■ **Task brief**
An exact copy is needed of the lines from the one that contains "The height and width of the screenshot is (625, 1144)." through the final line of the data below, with pictures left out.

++++++++++++++++++++

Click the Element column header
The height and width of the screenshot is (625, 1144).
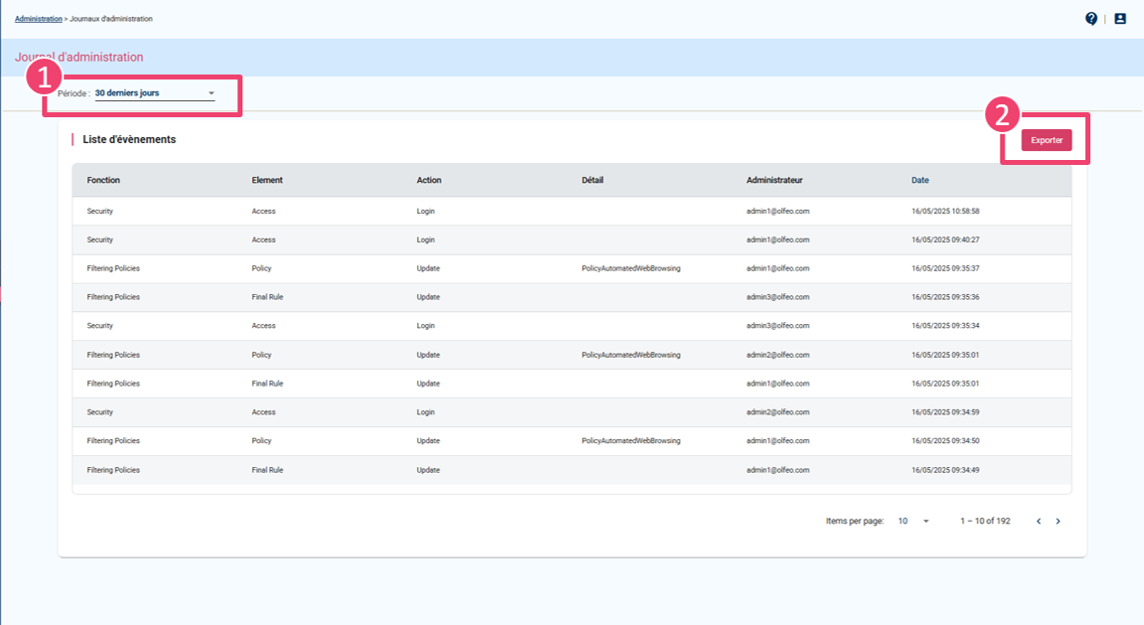267,180
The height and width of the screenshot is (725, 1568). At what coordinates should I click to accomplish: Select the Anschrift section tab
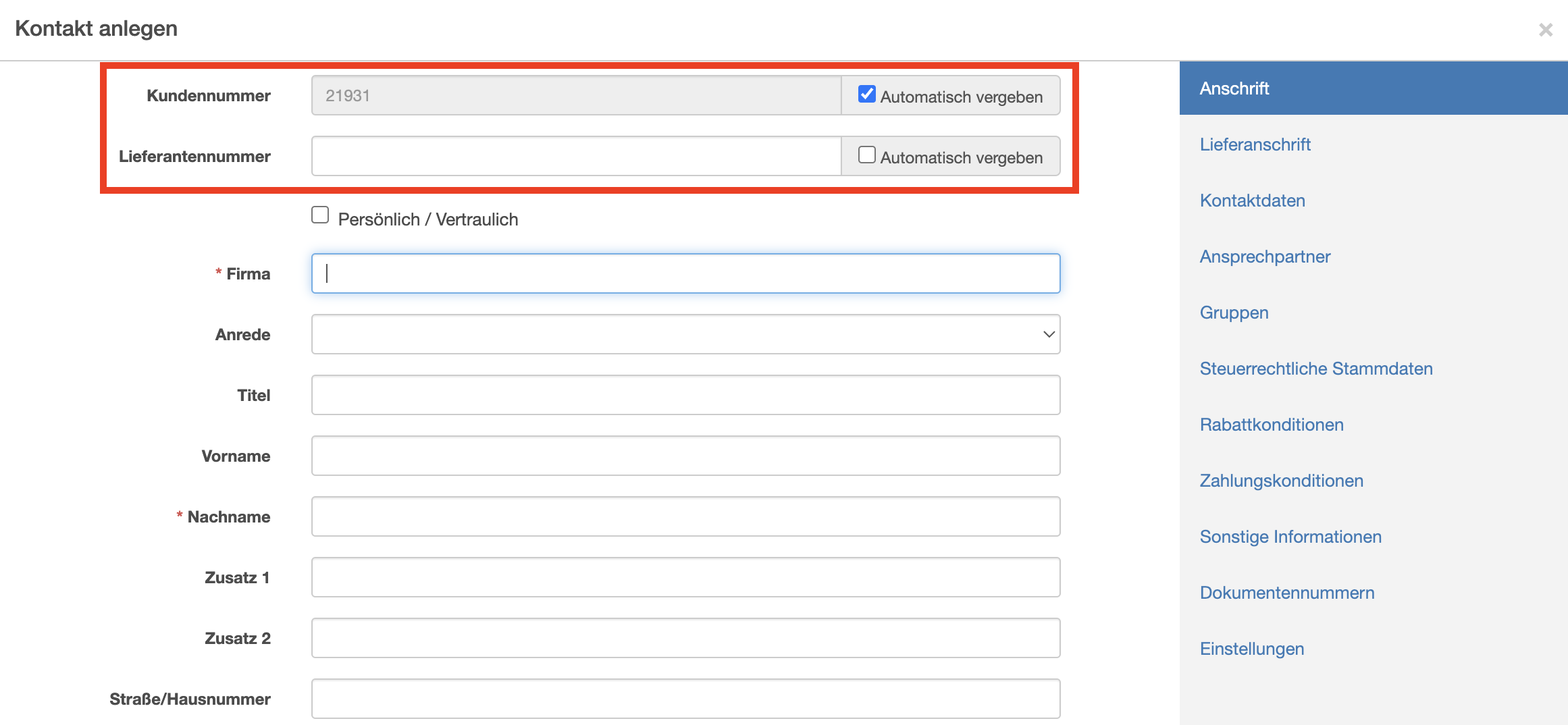point(1234,88)
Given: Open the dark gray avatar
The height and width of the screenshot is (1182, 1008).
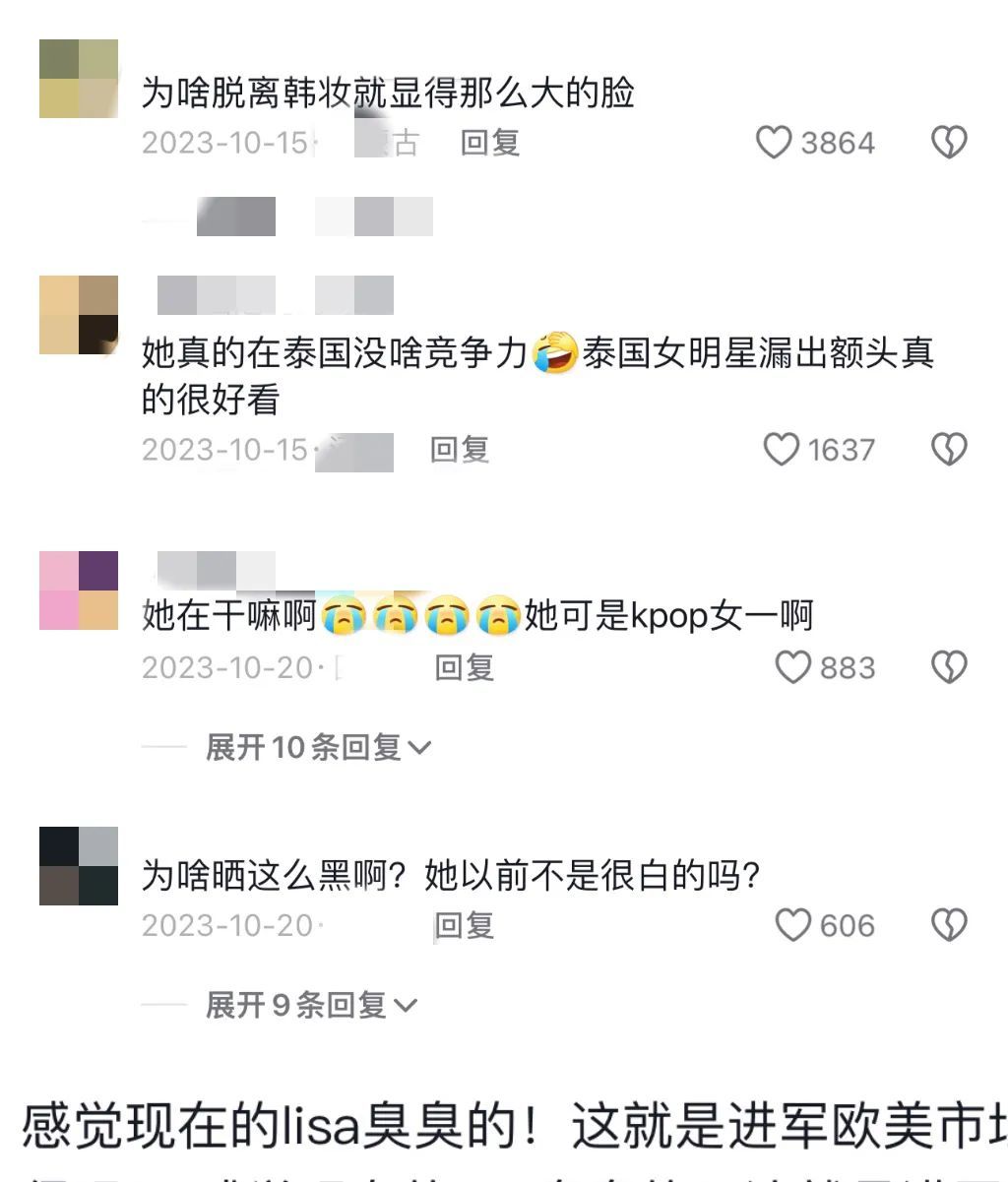Looking at the screenshot, I should 79,866.
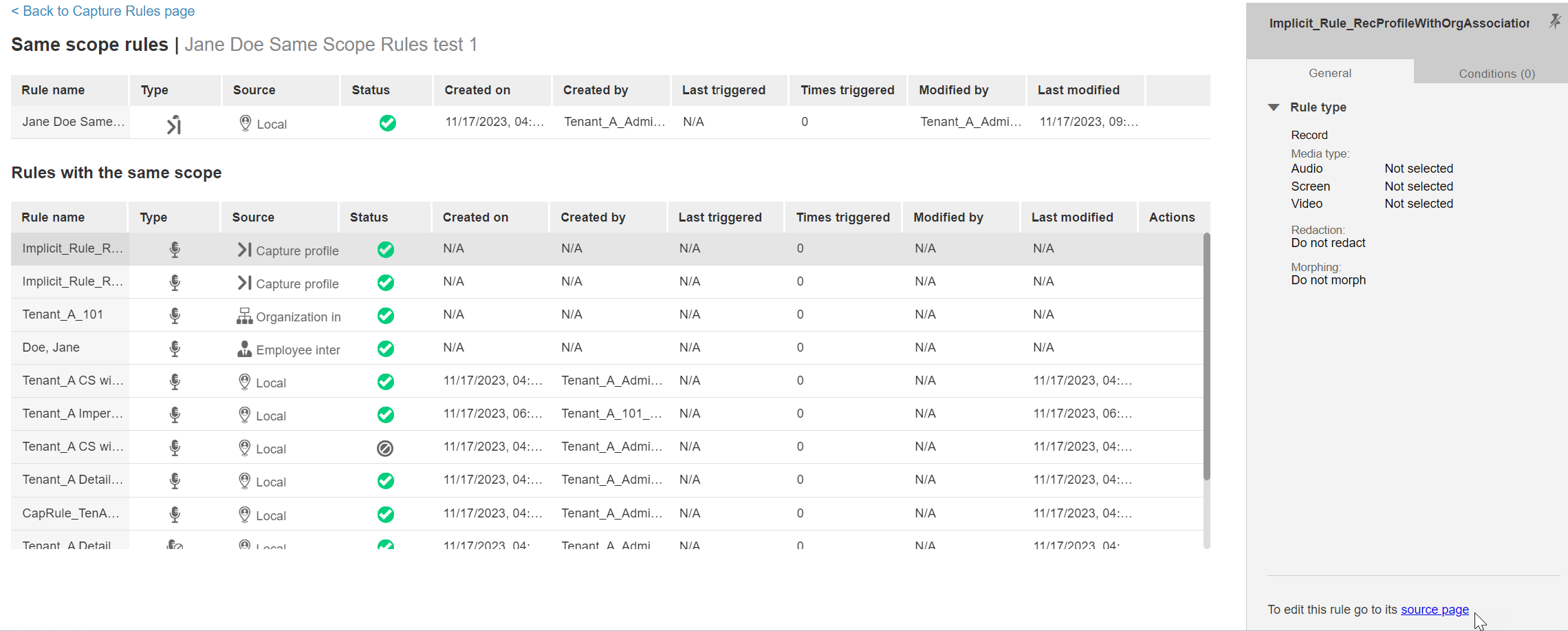
Task: Click the microphone icon for Tenant_A Imper rule
Action: point(175,415)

++++++++++++++++++++

■ **Your response**
The height and width of the screenshot is (625, 1144).
267,180
The height and width of the screenshot is (725, 1568). At what coordinates should I click to accomplish: Select the Anschrift section tab
point(1234,88)
Given: Open the dark gray avatar
The height and width of the screenshot is (1182, 1008).
Looking at the screenshot, I should 79,866.
Task: Click the microphone icon for Tenant_A Imper rule
Action: point(175,415)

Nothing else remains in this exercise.